The construction of the High Speed 2 rail link to London has certainly been a driver for both residential and commercial development in the city, paving the way for Blue Chip companies, such as Goldman Sachs and HSBC, to open new offices in Birmingham.

Recent data show a significant increase in high earners moving from London to Birmingham with a 26 per cent rise in numbers of movers earning over £70,000 per year in 2022 compared to 2021 according to Experian. The overall growth of the city is expected to grow by two per cent over the next ten years reaching 3.2m by 2034 according to Oxford Economics.

The city’s economy is also growing, with Oxford Economics forecasting an increase of 16 per cent in Gross Value Added over the next decade from £27.8 billion to £31.8 billion in 2033 – ahead of the 15 per cent forecast across the rest of the UK. Key growth areas are set to power the region’s economy as it moves away from its manufacturing heritage towards life sciences, tech and logistics.
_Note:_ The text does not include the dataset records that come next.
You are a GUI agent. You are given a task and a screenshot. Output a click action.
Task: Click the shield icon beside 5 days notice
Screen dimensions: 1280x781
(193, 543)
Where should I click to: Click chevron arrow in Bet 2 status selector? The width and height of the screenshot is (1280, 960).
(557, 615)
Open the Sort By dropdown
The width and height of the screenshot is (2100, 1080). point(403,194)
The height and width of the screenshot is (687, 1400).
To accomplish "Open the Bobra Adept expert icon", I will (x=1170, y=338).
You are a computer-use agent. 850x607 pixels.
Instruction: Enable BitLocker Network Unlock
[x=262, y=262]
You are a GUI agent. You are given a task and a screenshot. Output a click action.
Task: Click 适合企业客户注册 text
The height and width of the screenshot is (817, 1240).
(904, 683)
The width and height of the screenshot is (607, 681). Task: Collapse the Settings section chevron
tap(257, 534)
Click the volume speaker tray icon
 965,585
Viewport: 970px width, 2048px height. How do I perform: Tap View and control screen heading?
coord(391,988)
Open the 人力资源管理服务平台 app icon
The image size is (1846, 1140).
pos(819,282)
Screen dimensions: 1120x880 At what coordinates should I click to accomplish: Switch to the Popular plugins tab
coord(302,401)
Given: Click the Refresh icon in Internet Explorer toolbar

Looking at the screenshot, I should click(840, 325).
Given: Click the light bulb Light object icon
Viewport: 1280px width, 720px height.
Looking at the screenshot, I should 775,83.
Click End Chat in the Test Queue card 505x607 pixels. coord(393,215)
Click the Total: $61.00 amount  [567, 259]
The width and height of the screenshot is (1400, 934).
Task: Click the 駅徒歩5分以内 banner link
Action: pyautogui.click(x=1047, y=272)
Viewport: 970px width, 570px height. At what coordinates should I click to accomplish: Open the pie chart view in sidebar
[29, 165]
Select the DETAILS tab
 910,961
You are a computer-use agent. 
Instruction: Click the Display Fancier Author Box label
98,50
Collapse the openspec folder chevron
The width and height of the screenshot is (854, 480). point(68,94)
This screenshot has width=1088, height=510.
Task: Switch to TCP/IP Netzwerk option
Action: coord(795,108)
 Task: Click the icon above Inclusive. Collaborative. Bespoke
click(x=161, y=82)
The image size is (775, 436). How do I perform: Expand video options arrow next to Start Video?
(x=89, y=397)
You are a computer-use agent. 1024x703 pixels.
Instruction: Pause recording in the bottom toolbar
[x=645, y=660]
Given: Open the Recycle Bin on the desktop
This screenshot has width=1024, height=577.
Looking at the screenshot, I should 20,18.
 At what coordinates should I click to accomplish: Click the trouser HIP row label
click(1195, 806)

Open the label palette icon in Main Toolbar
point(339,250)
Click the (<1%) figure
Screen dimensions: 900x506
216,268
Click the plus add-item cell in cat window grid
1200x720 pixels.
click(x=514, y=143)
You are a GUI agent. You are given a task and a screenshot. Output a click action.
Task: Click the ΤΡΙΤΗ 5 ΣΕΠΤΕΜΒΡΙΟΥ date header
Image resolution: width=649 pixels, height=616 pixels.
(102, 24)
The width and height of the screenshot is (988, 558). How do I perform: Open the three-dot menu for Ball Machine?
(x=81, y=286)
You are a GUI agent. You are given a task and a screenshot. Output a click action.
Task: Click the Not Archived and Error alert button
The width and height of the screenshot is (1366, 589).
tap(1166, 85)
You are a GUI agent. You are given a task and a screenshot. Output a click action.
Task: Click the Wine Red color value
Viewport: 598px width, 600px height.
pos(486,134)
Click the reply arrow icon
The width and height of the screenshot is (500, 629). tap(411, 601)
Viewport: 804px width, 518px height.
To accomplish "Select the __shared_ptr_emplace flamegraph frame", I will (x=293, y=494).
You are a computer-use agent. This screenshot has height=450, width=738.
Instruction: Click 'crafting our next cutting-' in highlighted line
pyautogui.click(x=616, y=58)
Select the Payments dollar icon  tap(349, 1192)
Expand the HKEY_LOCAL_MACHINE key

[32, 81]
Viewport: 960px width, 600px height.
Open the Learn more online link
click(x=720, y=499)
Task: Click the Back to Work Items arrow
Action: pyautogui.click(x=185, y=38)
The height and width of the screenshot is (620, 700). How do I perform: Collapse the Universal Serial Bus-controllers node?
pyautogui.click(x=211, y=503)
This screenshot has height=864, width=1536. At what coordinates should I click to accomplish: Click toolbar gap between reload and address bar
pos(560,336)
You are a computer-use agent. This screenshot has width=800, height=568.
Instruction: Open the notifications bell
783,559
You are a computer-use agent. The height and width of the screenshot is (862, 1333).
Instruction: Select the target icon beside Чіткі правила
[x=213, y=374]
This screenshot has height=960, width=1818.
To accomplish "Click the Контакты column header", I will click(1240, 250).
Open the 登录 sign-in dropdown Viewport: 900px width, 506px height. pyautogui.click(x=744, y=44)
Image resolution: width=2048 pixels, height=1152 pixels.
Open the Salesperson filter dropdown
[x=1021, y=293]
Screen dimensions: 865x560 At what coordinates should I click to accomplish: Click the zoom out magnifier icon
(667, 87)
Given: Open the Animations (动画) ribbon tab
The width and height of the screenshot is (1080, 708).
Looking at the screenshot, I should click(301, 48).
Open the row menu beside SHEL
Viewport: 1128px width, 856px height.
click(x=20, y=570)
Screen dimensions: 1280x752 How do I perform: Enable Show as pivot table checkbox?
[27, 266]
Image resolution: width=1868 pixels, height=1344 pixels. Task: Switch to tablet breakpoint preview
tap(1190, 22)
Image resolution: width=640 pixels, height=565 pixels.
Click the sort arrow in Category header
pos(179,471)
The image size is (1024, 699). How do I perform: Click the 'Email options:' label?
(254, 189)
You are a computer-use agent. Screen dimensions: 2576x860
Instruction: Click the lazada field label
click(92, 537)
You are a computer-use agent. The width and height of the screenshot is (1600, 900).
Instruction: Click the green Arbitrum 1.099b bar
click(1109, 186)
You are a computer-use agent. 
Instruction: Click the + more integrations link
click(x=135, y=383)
Despite this growth, high inflation and elevated finance costs remain a considerable pressure on households and businesses. While housing affordability in Birmingham is less acute an issue than other areas of the UK, it remains a key focus.

Birmingham continues to attract a large student population to its five universities and currently has the seventh highest enrolment figures out of 169 universities across the country. Rental growth for purpose-built student housing increased 2.1 per cent in 2021-22 according to Knight Frank’s Student Property Index while the Build To Rent sector is seeing 7,206 new homes expected to complete by 2026 with 7354 under construction and a further 8,196 have full planning granted.

Will Jordan, a partner and head of Birmingham residential development at Knight Frank says: "In the face of market challenges, Birmingham leads the way as one of the UK’s major regional cities, attracting forward thinking developers and investors looking for opportunities within the build to rent and open sales markets.

“With the increase in choosing to migrate to Birmingham from other parts of the UK, there is a huge opportunity to invest in the residential sector and  meet soaring demand. There is so much untapped potential and it’s exciting to play a part in a city which is continuously evolving.”

Anna Ward, an associate in Knight Frank’s research team, adds: “Despite there being a few months remaining of 2023, the fact that housing delivery is currently 60 per cent below the city’s annual housing target is a stark reminder of the supply, demand imbalance in Birmingham. It is reassuring to see plenty of ambitious schemes in the pipeline which will also bring forward new commercial development and jobs, but this only underscores the need to build more homes as the city’s economy and workforce expands.”